To do
Lay out the lines of the records as a numbered list, leaving out blank lines, starting at the line containing "485x433 pixels. How" and ending at the line containing "I will coord(96,302).", both of those lines included.

Data to use
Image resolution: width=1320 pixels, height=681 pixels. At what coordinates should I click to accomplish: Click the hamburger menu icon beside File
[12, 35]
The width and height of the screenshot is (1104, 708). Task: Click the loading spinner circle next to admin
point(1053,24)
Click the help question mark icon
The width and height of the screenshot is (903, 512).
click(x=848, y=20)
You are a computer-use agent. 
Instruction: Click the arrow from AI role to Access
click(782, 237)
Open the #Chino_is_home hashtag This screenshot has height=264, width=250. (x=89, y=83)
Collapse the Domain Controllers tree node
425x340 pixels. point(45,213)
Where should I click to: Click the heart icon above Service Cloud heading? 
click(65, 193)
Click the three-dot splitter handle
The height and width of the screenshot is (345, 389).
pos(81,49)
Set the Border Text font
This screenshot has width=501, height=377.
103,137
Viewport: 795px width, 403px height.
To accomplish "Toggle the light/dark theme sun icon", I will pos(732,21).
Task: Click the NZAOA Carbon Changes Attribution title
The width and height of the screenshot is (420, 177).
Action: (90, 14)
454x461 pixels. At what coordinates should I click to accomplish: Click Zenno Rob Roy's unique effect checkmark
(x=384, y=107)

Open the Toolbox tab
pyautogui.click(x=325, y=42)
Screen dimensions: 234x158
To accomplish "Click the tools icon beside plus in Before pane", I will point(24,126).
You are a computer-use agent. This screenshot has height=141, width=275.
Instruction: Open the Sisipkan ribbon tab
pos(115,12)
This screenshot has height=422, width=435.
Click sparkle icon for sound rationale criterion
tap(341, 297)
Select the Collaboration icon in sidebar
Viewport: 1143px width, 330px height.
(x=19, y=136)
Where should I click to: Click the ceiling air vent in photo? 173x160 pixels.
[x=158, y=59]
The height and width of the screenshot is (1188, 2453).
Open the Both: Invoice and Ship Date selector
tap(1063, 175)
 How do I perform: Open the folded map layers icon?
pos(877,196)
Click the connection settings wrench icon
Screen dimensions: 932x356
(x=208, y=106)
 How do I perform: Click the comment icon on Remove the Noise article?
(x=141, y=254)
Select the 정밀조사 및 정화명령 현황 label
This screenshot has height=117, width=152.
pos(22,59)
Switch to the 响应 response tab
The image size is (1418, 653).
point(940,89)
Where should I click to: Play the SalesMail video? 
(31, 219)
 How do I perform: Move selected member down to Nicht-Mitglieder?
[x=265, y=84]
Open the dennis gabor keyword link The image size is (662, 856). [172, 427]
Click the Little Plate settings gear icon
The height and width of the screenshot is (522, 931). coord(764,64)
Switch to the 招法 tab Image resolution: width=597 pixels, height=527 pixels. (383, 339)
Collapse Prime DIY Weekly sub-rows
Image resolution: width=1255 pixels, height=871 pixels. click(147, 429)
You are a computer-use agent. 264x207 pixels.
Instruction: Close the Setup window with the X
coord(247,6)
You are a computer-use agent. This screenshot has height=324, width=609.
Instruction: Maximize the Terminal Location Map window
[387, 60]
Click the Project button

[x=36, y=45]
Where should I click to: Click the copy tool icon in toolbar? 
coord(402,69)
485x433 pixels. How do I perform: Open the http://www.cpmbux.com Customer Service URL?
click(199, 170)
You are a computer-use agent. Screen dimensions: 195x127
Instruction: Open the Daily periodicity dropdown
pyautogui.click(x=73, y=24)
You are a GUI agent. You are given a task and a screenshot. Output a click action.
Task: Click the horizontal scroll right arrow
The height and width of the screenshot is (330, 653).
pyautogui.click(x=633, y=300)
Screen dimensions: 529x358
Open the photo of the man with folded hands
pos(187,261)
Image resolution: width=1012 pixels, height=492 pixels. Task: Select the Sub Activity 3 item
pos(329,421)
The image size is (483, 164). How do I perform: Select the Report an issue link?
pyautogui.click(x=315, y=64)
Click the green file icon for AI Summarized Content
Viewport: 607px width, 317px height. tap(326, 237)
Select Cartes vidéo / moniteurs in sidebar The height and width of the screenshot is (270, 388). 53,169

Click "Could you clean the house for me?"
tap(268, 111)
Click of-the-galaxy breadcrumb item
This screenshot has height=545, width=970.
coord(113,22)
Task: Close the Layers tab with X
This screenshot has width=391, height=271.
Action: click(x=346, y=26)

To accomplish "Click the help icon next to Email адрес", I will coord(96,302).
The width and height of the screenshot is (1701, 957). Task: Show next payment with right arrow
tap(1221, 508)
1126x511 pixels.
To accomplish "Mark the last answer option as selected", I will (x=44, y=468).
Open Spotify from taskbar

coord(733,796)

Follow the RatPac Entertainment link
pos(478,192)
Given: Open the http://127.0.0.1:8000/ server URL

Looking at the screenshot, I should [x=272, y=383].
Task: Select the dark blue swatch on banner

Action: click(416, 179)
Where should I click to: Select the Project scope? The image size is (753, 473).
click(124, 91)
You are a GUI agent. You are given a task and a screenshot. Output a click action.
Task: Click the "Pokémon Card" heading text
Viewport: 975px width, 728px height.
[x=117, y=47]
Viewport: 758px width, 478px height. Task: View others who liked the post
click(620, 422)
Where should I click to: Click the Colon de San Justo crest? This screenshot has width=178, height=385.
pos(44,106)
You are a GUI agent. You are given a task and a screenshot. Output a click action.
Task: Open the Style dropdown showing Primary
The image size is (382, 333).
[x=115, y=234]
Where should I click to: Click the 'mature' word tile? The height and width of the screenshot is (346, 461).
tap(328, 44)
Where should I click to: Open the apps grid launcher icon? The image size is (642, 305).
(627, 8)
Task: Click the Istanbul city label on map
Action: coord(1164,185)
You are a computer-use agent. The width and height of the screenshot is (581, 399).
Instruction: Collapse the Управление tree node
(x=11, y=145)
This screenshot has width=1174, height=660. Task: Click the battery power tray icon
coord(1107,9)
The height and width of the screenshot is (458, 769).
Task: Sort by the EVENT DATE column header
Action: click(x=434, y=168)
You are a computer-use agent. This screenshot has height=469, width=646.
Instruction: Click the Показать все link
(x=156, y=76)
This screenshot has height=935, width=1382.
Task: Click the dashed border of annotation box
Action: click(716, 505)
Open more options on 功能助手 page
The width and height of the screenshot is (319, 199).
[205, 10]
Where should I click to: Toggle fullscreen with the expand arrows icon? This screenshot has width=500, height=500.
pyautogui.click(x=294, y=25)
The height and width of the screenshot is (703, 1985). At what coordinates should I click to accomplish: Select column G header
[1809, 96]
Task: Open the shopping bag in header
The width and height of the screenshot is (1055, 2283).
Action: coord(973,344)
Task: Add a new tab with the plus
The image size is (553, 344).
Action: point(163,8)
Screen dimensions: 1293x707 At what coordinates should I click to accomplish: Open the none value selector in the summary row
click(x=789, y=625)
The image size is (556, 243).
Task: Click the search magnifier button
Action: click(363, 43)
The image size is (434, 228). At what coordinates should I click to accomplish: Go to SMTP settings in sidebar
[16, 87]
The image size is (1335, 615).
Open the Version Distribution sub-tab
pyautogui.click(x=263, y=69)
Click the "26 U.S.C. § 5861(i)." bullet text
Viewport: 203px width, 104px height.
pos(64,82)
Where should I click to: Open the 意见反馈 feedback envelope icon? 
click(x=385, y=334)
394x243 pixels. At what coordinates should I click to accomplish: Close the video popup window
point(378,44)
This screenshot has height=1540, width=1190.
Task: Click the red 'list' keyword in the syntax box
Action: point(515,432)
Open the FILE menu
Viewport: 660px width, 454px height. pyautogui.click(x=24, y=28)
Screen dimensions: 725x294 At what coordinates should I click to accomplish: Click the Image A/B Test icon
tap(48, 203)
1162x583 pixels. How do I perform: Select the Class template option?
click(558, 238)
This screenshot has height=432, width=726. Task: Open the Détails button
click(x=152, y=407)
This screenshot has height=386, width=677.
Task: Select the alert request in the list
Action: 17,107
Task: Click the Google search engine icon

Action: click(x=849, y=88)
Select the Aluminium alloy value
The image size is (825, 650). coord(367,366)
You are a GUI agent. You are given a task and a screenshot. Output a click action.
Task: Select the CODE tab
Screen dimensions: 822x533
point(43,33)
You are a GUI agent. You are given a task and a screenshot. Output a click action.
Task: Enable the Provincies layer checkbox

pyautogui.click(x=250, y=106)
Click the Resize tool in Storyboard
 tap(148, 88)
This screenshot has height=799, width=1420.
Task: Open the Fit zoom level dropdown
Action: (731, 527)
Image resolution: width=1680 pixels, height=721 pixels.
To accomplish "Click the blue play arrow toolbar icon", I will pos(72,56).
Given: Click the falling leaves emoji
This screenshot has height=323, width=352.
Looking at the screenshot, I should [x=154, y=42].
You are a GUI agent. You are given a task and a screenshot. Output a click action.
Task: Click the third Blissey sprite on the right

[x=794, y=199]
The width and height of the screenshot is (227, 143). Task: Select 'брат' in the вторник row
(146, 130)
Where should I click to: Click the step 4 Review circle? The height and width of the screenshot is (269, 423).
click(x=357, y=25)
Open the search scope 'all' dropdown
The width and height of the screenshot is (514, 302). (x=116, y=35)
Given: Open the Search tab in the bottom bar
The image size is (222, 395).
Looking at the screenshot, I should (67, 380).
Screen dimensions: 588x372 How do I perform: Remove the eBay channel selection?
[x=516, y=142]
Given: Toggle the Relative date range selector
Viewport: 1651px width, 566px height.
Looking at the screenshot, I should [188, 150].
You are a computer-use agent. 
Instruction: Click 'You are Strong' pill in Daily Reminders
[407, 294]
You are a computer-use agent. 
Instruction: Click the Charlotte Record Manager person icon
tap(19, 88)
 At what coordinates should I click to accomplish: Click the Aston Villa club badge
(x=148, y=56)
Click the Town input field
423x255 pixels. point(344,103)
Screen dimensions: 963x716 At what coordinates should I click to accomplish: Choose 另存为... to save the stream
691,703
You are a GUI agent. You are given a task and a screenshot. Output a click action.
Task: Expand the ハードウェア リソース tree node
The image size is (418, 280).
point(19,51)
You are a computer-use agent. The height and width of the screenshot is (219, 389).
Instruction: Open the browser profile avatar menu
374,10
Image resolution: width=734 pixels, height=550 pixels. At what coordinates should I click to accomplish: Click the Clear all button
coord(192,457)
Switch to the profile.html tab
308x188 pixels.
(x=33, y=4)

Written answer
1. 485x433 pixels. How do I perform: Open the http://www.cpmbux.com Customer Service URL?
2. click(199, 170)
3. You are a computer-use agent. Screen dimensions: 195x127
4. Instruction: Open the Daily periodicity dropdown
5. pyautogui.click(x=73, y=24)
6. You are a GUI agent. You are given a task and a screenshot. Output a click action.
7. Task: Click the horizontal scroll right arrow
8. The height and width of the screenshot is (330, 653).
9. pyautogui.click(x=633, y=300)
10. Screen dimensions: 529x358
11. Open the photo of the man with folded hands
12. pos(187,261)
13. Image resolution: width=1012 pixels, height=492 pixels. Task: Select the Sub Activity 3 item
14. pos(329,421)
15. The image size is (483, 164). How do I perform: Select the Report an issue link?
16. pyautogui.click(x=315, y=64)
17. Click the green file icon for AI Summarized Content
18. Viewport: 607px width, 317px height. tap(326, 237)
19. Select Cartes vidéo / moniteurs in sidebar The height and width of the screenshot is (270, 388). 53,169
20. Click "Could you clean the house for me?"
21. tap(268, 111)
22. Click of-the-galaxy breadcrumb item
23. This screenshot has height=545, width=970.
24. coord(113,22)
25. Task: Close the Layers tab with X
26. This screenshot has width=391, height=271.
27. Action: click(x=346, y=26)
28. To accomplish "Click the help icon next to Email адрес", I will coord(96,302).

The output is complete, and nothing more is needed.